We also found a surprising decreased level of serum IL-7 in CD –although not statistically significative- (high compensating IL-7 levels were expected due to lymphopenia). This results represents a new pathogenic mechanism in CD, with potential therapeutical implications.La EII es un proceso inflamatorio crónico y recidivante de carácter sistémico que afecta predominantemente al tracto gastrointestinal, asociándose frecuentemente con manifestaciones extraintestinales . Existen dos subtipos principales de EII: la enfermedad de Crohn (EC) y la colitis ulcerosa (CU). La EC puede afectar cualquier parte del tracto digestivo, es de carácter transmural y suele afectar a individuos jóvenes, alternando periodos de remisión clínica y brotes de actividad. El control clínico de estos brotes recidivantes requiere el empleo de fármacos antiinflamatorios no exentos de efectos secundarios (corticoides, inmunosupresores, agentes biológicos etc.) siendo frecuente la necesidad de hospitalizaciones e incluso de cirugía para el tratamiento de las complicaciones.

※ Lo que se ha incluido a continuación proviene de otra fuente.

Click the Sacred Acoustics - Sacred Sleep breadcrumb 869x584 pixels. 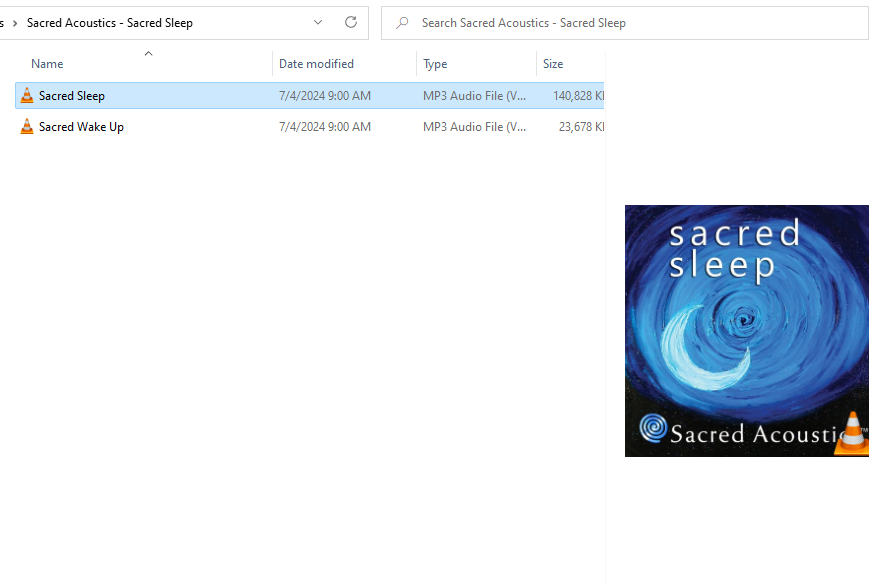coord(110,22)
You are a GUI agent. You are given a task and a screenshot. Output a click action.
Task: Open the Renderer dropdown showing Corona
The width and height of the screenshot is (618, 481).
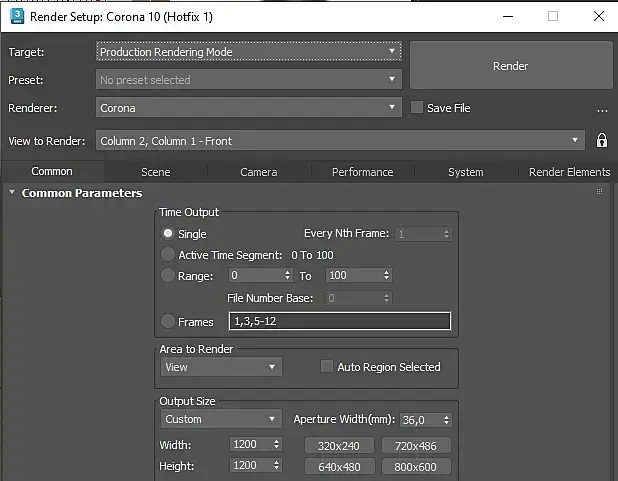[249, 108]
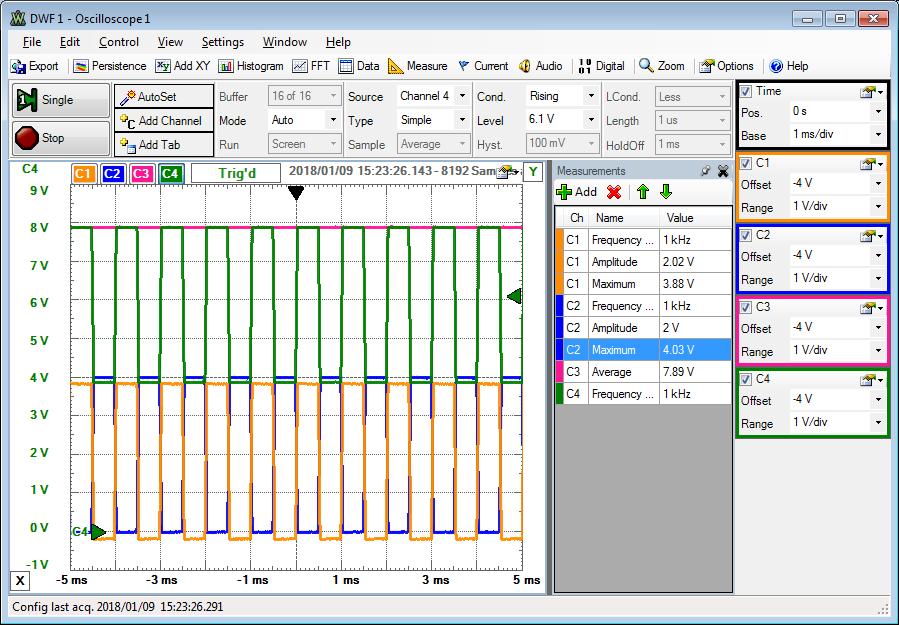899x625 pixels.
Task: Open the FFT view
Action: click(312, 66)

La etiopatogenia de la EC es en muchos aspectos desconocida. Actualmente se considera la EII como un trastorno poligénico inmunitario de causa multifactorial en el que intervienen: 1) factores genéticos individuales; 2) factores ambientales; 3) la flora intestinal (microbioma) y 4) la respuesta inmunitaria. Una combinación de estos factores produce una respuesta inmunitaria inadecuada y excesiva contra la flora comensal en sujetos genéticamente predispuestos.
Los linfocitos T (LT) pueden dividirse en dos grandes subpoblaciones según el receptor para antígeno que expresan en la membrana de superficie (TCR): los LT αβ y los LT γδ, que expresan el TCR-αβ y el TCR-γδ respectivamente. Tres características fundamentales diferencian a los LTγδ de los LTαβ: 1) Se localizan fundamentalmente en las mucosas constituyendo hasta el 50% de los linfocitos intraepiteliales (LIE) y son escasos en sangre periférica y órganos linfoides secundarios, donde predominan los LTαβ ; 2) reconocen proteínas directamente sin el procesamiento antigénico previo por las moléculas del complejo mayor de histocompatibilidad (CMH); y 3) son potentemente estimuladas directamente por metabolitos microbianos fosforilados y antígenos lipídicos. Estas células se consideran una pieza clave en la primera línea de defensa contra la invasión de patógenos invasivos (los epitelios), así como en la homeostasis de la respuesta inmune y en el control de las infecciones, los tumores y las enfermedades autoinmunitarias. Actualmente existen varias líneas de investigación empleando estas células como diana terapéutica aprovechando estas características con resultados prometedores.
La IL-7 pertenece a la familia de hematopoyetinas de clase 1 (γc), se produce fundamentalmente por las células del estroma no hematopoyéticas y por las células epiteliales de la médula ósea y el timo. Se considera como el factor más importante para la estimulación y homeostasis de los LT en general, y en particular de los linfocitos intraepiteliales (LIEs) y los LTγδ.
El presente estudio se propone evaluar y comparar los valores séricos de linfocitos y sus distintas subpoblaciones, y de la IL-7 en 102 pacientes con EC y sujetos sanos, y su variación según las distintas variables clínicas estudiadas. Nuestros resultados confirman la presencia de linfopenia con una deficiencia de LTγδ en sangre periférica en pacientes con EC, corroborando estudios previos, así como su relación inversa con marcadores de actividad clínica y endoscópica, que se mantiene con independencia de la presencia o no de tratamiento y que constituye un nuevo mecanismo patogénico en la enfermedad. Se confirma asimismo la ausencia de una elevación compensatoria de la IL-7 lo que apunta a un posible defecto inmunitario en la regulación de estas células, con posibles implicaciones terapéuticas.